Сева старался держаться с достоинством.

– Почему?

– Запрещено приносить свои напитки.

Сева сказал с вызовом:

– А если я хочу пить?

– Вы должны заказать у нас.

– А если я не хочу?

Официант умолк, и в его взгляде читалось брезгливое презрение.

– Выйдите, пожалуйста.

Сева резко схватил бутылку, так что часть колы выплеснулась ему на брюки, и быстро выскочил на дорогу.

Он потом много думал об этом первом дне, пытаясь разобраться, что все-таки было самым обидным. Понимание пришло уже потом, когда он более или менее подстроился под новую жизнь, которая так и не стала для него естественной, но приобрела размеренность. Первый день разрушил его мечту и разом лишил смысла все его дальнейшее пребывание в этом месте. Он потом много себя корил, что не уехал сразу, оправдываясь, что надо заработать хотя бы на первое время. На самом деле удерживал стыд возвращения. Тогда на улице Алкала он понял, что праздника нет нигде, что это такие же будни для ее пешеходов, как для него в Москве – путь из дома до троллейбуса, а потом до метро. И эти люди так же врут и притворяются, только что лживо улыбаются до тех пор, пока от них ничего не нужно. Праздника нет, и нечего ждать, и незачем терпеть…

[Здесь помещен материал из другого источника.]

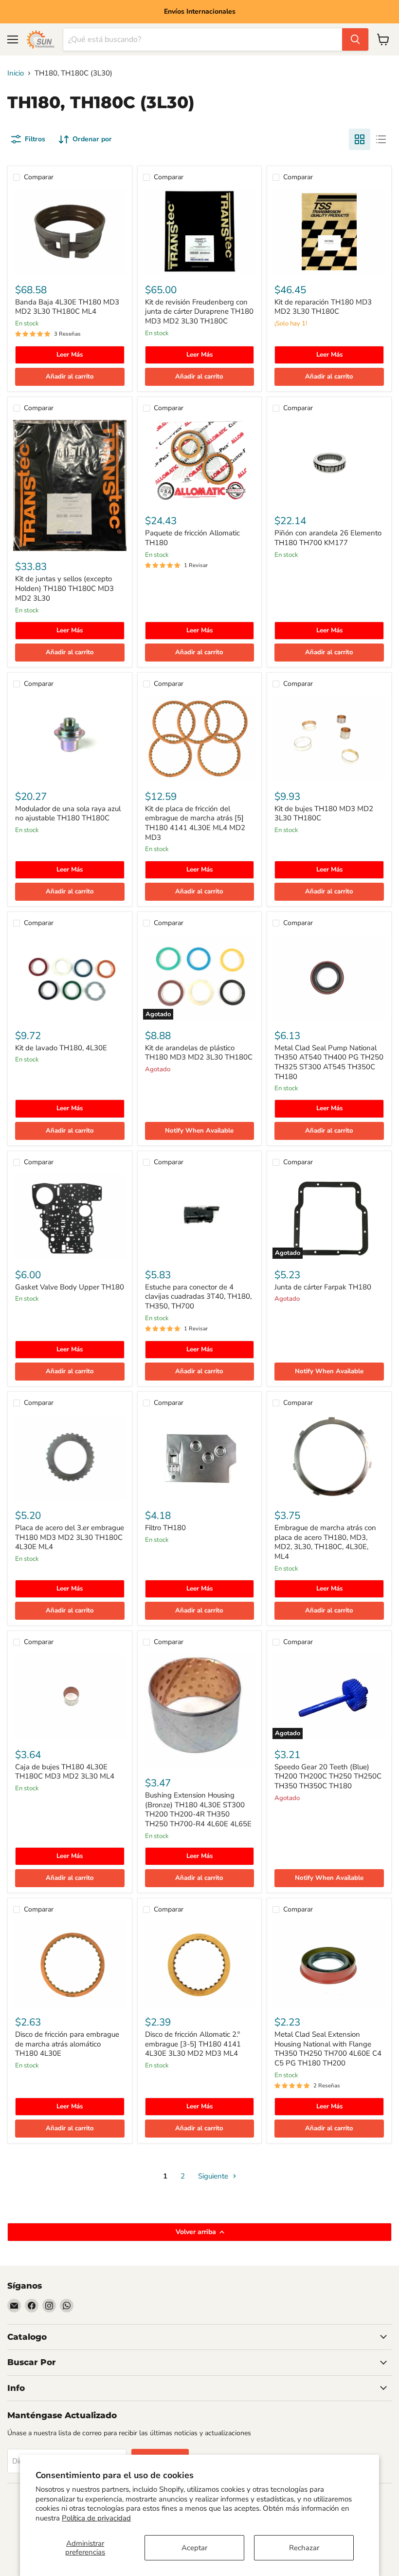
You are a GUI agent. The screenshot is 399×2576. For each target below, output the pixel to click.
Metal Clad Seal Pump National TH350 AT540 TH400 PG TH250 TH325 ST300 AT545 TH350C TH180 (328, 1062)
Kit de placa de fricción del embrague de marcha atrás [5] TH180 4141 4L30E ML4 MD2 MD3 (195, 823)
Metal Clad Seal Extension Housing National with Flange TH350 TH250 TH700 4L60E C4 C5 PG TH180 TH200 (327, 2048)
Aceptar (194, 2548)
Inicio (15, 73)
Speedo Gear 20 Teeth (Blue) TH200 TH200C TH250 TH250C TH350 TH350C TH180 (327, 1776)
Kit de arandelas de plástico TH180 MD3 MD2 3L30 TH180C (199, 1052)
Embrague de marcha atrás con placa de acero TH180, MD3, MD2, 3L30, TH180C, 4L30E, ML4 (325, 1542)
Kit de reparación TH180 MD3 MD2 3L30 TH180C (323, 307)
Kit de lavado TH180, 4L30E (61, 1048)
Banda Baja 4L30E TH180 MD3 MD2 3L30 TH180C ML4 (67, 307)
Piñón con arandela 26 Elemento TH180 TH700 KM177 (327, 538)
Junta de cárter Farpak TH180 (322, 1287)
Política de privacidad (96, 2518)
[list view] (381, 139)
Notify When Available (199, 1130)
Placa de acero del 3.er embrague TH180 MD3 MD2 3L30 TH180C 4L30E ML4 (69, 1537)
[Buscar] (355, 39)
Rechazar (304, 2548)
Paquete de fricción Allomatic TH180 (192, 538)
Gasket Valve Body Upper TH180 (69, 1287)
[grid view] (359, 139)
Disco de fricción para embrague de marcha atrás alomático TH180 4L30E (67, 2043)
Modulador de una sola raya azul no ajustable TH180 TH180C (68, 813)
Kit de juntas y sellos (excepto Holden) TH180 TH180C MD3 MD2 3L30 (64, 588)
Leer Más (69, 354)
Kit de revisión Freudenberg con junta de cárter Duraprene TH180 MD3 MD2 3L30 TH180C (199, 311)
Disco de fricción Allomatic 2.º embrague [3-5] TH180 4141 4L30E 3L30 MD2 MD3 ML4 (193, 2043)
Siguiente (214, 2176)
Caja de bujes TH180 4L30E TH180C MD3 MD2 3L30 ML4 (64, 1771)
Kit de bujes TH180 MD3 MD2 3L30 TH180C (323, 813)
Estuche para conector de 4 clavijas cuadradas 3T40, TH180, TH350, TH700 (198, 1296)
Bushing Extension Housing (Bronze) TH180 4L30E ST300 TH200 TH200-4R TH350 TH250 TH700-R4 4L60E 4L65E (198, 1809)
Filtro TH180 (165, 1528)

Девушка с геем вернулись за столик очень довольные. Им налили пива, и Черенцов о чем-то пошутил, и все расхохотались. Славка продолжал корчить из себя старожила, и эта неестественность особенно раздражала. Потом он что-то предложил, и все ему зааплодировали. Он нагнулся к Севе и перевел:

– Мы решили смотаться еще куда-нибудь.

Сева опешил.

– Куда еще?! Я устал.

– Ну что ты ноешь, Сева? Ты в Испании. Здесь радуются, а не ноют.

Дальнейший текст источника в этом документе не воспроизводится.